• **Records from a pointing dataset**:
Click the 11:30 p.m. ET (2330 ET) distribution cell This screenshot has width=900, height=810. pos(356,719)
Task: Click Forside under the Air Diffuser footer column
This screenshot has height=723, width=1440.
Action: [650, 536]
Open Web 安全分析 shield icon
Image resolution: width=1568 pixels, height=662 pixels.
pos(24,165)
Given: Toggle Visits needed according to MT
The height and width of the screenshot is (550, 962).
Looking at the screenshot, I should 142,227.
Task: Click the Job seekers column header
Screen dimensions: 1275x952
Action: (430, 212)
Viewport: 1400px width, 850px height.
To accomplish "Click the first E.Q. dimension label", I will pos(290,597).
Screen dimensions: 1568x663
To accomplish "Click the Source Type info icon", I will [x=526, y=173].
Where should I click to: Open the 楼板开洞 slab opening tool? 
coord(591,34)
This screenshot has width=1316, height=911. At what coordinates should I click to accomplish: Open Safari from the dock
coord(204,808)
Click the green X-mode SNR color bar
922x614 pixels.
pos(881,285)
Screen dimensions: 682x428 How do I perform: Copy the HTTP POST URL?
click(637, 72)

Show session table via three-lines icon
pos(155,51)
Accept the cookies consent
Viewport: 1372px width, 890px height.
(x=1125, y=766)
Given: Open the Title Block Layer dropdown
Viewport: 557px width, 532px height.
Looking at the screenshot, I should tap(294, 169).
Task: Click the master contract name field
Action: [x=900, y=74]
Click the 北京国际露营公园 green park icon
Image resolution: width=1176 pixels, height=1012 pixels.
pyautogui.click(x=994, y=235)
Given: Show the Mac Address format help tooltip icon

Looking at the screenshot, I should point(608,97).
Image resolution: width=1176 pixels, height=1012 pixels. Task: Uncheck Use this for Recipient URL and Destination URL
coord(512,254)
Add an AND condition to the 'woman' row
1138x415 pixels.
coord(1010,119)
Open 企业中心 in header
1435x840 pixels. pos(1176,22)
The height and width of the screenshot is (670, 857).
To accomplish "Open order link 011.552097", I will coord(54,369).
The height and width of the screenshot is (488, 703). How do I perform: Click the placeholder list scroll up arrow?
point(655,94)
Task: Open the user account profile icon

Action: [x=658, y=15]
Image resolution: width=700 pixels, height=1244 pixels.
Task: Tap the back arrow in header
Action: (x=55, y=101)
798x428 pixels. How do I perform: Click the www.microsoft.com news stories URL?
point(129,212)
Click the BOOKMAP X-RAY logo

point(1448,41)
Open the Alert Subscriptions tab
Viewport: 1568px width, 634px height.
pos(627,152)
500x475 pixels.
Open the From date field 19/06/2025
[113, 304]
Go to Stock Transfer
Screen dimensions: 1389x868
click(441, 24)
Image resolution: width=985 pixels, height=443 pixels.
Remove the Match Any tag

• **Problem to solve**: Extract every line of the listing above and reproduce each one unchanged.

• **Task result**:
Click the 11:30 p.m. ET (2330 ET) distribution cell This screenshot has width=900, height=810. pos(356,719)
Task: Click Forside under the Air Diffuser footer column
This screenshot has height=723, width=1440.
Action: [650, 536]
Open Web 安全分析 shield icon
Image resolution: width=1568 pixels, height=662 pixels.
pos(24,165)
Given: Toggle Visits needed according to MT
The height and width of the screenshot is (550, 962).
Looking at the screenshot, I should 142,227.
Task: Click the Job seekers column header
Screen dimensions: 1275x952
Action: (430, 212)
Viewport: 1400px width, 850px height.
To accomplish "Click the first E.Q. dimension label", I will pos(290,597).
Screen dimensions: 1568x663
To accomplish "Click the Source Type info icon", I will [x=526, y=173].
Where should I click to: Open the 楼板开洞 slab opening tool? 
coord(591,34)
This screenshot has width=1316, height=911. At what coordinates should I click to accomplish: Open Safari from the dock
coord(204,808)
Click the green X-mode SNR color bar
922x614 pixels.
pos(881,285)
Screen dimensions: 682x428 How do I perform: Copy the HTTP POST URL?
click(637, 72)

Show session table via three-lines icon
pos(155,51)
Accept the cookies consent
Viewport: 1372px width, 890px height.
(x=1125, y=766)
Given: Open the Title Block Layer dropdown
Viewport: 557px width, 532px height.
Looking at the screenshot, I should tap(294, 169).
Task: Click the master contract name field
Action: [x=900, y=74]
Click the 北京国际露营公园 green park icon
Image resolution: width=1176 pixels, height=1012 pixels.
pyautogui.click(x=994, y=235)
Given: Show the Mac Address format help tooltip icon

Looking at the screenshot, I should point(608,97).
Image resolution: width=1176 pixels, height=1012 pixels. Task: Uncheck Use this for Recipient URL and Destination URL
coord(512,254)
Add an AND condition to the 'woman' row
1138x415 pixels.
coord(1010,119)
Open 企业中心 in header
1435x840 pixels. pos(1176,22)
The height and width of the screenshot is (670, 857).
To accomplish "Open order link 011.552097", I will coord(54,369).
The height and width of the screenshot is (488, 703). How do I perform: Click the placeholder list scroll up arrow?
point(655,94)
Task: Open the user account profile icon

Action: [x=658, y=15]
Image resolution: width=700 pixels, height=1244 pixels.
Task: Tap the back arrow in header
Action: (x=55, y=101)
798x428 pixels. How do I perform: Click the www.microsoft.com news stories URL?
point(129,212)
Click the BOOKMAP X-RAY logo

point(1448,41)
Open the Alert Subscriptions tab
Viewport: 1568px width, 634px height.
pos(627,152)
500x475 pixels.
Open the From date field 19/06/2025
[113, 304]
Go to Stock Transfer
Screen dimensions: 1389x868
click(441, 24)
Image resolution: width=985 pixels, height=443 pixels.
Remove the Match Any tag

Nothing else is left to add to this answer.